On Come Back, Mister, episode 7, Young-Soo discovered that Ji-Hoon had been the one thwarting all of his attempts to expose the events that had led to his death. His betrayal, however, did not deter Young-Soo, and more determined than ever, Young-Soo finally got his hands on video evidence of his death.
Gi-Tak, in the meanwhile, hatched a clever plot and he tricked the young man who had claimed that he had an affair with Yi-Yeon into confessing his treacherous ways.
The Bechdel, Russo, and Race Test
Episode 7 passed the race test but it did not pass the Bechdel or Russo test.
The entire cast of episode 7 was Asian and none of the characters ever mentioned White people. The episode hence passed the race test (and easily so) as there were many instances where non-White individuals talked to each other without mentioning anyone White.

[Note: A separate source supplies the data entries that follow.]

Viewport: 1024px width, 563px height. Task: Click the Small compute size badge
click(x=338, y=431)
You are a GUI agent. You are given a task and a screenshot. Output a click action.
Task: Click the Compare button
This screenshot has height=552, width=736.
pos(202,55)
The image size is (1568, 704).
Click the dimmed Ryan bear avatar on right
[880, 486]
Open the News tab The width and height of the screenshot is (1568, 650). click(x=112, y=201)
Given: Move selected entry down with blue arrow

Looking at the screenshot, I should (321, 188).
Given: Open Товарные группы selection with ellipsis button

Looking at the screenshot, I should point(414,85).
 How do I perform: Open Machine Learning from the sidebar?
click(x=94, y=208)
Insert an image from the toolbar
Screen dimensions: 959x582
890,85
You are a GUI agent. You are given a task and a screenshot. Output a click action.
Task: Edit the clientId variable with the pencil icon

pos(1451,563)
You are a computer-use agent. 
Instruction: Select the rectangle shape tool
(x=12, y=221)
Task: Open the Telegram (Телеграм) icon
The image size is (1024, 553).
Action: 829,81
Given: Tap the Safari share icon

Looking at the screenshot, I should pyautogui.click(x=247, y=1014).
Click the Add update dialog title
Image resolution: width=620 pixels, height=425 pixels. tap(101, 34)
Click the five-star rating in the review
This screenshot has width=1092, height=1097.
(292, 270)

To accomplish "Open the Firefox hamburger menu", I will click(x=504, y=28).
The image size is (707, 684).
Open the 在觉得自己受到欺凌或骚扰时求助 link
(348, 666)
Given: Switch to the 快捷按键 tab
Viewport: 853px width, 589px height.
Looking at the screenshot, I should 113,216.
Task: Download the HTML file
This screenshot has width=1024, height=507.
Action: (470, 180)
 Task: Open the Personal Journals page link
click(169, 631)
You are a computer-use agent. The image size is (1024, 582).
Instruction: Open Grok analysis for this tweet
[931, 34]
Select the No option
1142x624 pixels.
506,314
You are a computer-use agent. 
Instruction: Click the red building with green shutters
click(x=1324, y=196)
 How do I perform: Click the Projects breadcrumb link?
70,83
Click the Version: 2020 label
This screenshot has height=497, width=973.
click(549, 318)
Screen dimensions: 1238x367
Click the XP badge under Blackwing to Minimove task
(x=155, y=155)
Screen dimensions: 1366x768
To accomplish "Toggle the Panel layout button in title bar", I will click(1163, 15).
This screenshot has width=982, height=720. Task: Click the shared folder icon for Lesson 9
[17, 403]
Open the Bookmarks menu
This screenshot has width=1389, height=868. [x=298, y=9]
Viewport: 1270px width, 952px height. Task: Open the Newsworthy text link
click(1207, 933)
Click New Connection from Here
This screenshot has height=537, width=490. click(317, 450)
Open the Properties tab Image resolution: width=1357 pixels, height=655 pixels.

As to the Bechdel test, episode 7 did not pass this test, and the episode did not pass this test because while there were a few named women in the episode and there was a time or two where named women conversed with one another, men where mentioned whenever named women talked to each other. Episode 7 also failed to pass the Russo test, and the episode did not pass this test because there were no LGBTI characters in the episode (the male fashion designer isn’t being treated as a LGBTI character because it isn’t actually known whether or not he is LGBTI – just because a man exhibits feminine behavior does not mean that he is LGBTI).
*The Bechdel test entails three requirements:
1. It has to have at least two (named) women in it
2. Who talk to each other
3. About something besides a man
**The Vito Russo test entails three requirements:
1. The show contains a character that is identifiably lesbian, gay, bisexual, intersex and/or transgender
2. The character must not be solely or predominately defined by her sexual orientation, gender identity and/or as being intersex
3.The character must be tied into the plot in such a way that her removal would have a significant effect
***The race or people of color (POC) test has three requirements:
1. It has two people of color in it
2. Who talk to each other
3. About something other than a White person
****Just because a show passes the Bechdel, Russo and race test does not mean that it is not sexist, heterosexist, racist and/or cissexist, etc. The Bechdel, Russo and race test is only a bare minimum qualifier for the representation of LGBTI individuals, women and people of color in television. The failure to pass these tests also does not identify whether the central character was a woman, a person of color or a LGBTQI individual and it does not dictate the quality of the show.